Granelli di sabbia

Il vento si è ormai placato,

là nella battigia,

ai confini fra asciutto e bagnato,

nella sabbia rimescolata

affondo la mia mano:

bollente in superficie,

gelida nel profondo,

…sento dolore…

 

Cerco quei piccoli sassolini di colore

che il mare regala dopo la tempesta.

Apro il mio pugno:

solo granelli di sabbia sono rimasti.

 

Il vento ricomincia a soffiare,

la mia mano si asciuga e si pulisce.

 

Se avessi avuto la forza

di trattenere quei frammenti di sabbia,

se li avessi stretti forte,

forse unendosi tra loro

avrebbero formato un piccolo sasso senza tinta,

che io poi avrei dipinto.

 

Ora la mia mano è vuota,

ma sa stringere,

sa stringere forte,

e desidera colorare.

7 pensieri su “Granelli di sabbia”

  1. Indietro non si torna. Però, l’esperienza è sempre comunque positiva. Ci ha insegnato qualcosa ed anche se è passata attraverso la sofferenza, dobbiamo farne tesoro per quella strada che ancora ci resta da fare.
    Ciao e 5st.
    sandra

  2. Come vorrei, a volte, che il mio tesoro di esperienza passata brillasse solo di bei ricordi; quanto vorrei alleggerirlo da quei “preziosi” che, continuano a luccicare di dolore e sofferenza.
    Ma se ciò accadesse, è molto probabile che non riuscirei a percorrere quella strada che ancora mi resta da fare…
    Un grazie ed un saluto a te Sandra.

  3. Condivido il pensiero di Sandra.
    Siamo quelle che siamo, con tutti i nostri difetti, ma anche con tutta la nostra capacità di relazionarci con gli altri, proprio perchè sulla battigia della vita, dove l’onda degli eventi si frange, noi c’eravamo.
    Forse avremmo potuto essere più disponibili, più condiscendenti, più malleabili oppure, più rigide, più convinte, più salde, ma non abbiamo mai peccato di falsità.
    Non credo che questo conti poco.
    Anzi, forse chi ci conosce è più indulgente nei nostri confronti di quanto noi lo siamo con noi stesse.
    Un abbraccio, cara Roberta, e 5 stelle per la tua sensibilità.
    Ciao
    anna

  4. Anna, tu dici il vero: sulla battigia della vita non ci si può misurare con le imprevedibili ondate degli eventi se prima di tutto non si è leali con se stessi.
    Peccare di falsità significherebbe annaspare fra i marosi per poi, stremati, affogare.
    Quando i nostri occhi riflettono invece il colore della lealtà, fra le nubi si può scorgere quell’orizzonte variopinto e lontano che ci aspetta e che mai bisogna perdere di vista per continuare a nuotare nella giusta direzione…
    Ti ringrazio per il commento e ti saluto.

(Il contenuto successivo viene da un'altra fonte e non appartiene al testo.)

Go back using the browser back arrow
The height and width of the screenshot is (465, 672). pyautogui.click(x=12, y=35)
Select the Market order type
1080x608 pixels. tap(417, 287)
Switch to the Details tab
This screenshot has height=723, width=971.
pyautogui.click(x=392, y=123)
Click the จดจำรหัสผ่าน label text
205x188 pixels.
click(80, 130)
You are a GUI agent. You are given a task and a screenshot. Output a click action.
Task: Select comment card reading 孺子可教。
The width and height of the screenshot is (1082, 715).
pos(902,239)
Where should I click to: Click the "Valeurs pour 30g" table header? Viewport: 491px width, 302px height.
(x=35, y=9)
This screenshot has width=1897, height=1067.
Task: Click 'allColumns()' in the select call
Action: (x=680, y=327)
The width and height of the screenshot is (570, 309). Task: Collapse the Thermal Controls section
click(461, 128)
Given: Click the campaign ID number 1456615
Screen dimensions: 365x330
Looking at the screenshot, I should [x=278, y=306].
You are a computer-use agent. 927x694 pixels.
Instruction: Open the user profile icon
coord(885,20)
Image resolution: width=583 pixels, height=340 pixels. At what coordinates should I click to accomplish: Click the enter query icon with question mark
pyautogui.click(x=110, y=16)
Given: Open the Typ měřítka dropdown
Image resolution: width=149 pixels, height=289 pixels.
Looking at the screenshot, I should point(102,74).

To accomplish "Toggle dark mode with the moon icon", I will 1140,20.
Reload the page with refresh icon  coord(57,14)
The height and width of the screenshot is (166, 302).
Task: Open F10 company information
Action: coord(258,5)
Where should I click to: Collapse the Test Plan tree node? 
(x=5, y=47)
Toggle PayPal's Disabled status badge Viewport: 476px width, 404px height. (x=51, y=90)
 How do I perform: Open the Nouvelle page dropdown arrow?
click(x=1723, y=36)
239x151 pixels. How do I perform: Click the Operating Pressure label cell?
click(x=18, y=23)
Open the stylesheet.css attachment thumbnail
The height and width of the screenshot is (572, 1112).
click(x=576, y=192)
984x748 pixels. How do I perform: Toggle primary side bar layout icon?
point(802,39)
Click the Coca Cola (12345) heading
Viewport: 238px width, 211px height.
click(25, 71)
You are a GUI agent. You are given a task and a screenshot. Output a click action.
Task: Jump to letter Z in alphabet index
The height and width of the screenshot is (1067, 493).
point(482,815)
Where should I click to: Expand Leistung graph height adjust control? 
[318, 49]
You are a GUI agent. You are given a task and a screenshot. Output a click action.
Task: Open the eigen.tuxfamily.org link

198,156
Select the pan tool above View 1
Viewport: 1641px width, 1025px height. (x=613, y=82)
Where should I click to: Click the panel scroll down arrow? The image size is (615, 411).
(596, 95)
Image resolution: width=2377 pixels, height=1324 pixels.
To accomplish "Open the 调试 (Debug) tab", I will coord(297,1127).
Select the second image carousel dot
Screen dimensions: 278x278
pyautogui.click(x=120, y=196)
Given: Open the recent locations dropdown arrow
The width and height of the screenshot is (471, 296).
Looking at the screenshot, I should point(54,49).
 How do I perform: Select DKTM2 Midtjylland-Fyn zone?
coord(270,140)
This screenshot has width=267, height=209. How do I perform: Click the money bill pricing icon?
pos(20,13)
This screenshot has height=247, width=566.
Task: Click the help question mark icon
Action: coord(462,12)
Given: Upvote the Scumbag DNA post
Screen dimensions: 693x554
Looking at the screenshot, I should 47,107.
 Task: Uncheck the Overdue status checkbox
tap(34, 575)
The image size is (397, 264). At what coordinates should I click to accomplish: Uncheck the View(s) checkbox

  5. Cara Roberta, è molto bella questa tua poesia.
    Nel passaggio delle stagioni, i bilanci spesso appaiono iniqui e le nostre mani, per quanto abbiano stretto forte un qualcosa, ci appaiono vuote.
    Ma se andiamo più in profondità si trova sempre il nostro “tesoro di esperienze” che ci accompagna validamente nel nostro tempo.
    Un caro saluto.
    QS-TANZ.

  6. QS-TANZ, forse le nostre mani ci appaiono vuote nei tempi dei bilanci, perchè in buona fede hanno stretto quel qualcosa così forte da spezzarlo.
    E’ probabile che il nostro occhio veda vuoto anche là dove son rimasti invece granelli di sabbia: impercettibili ed impalpabili, questo è vero, ma pur sempre parte di una spiaggia sconfinata. Quest’ultima aspetta solo di essere esplorata per aiutarci ad arricchire ulteriormente quel tesoro di esperienze che, come tu saggiamente dici, è valido compagno di viaggio nelle stagioni del tempo.
    Un saluto ed un grazie a te e a Francesca per gli apprezzamenti.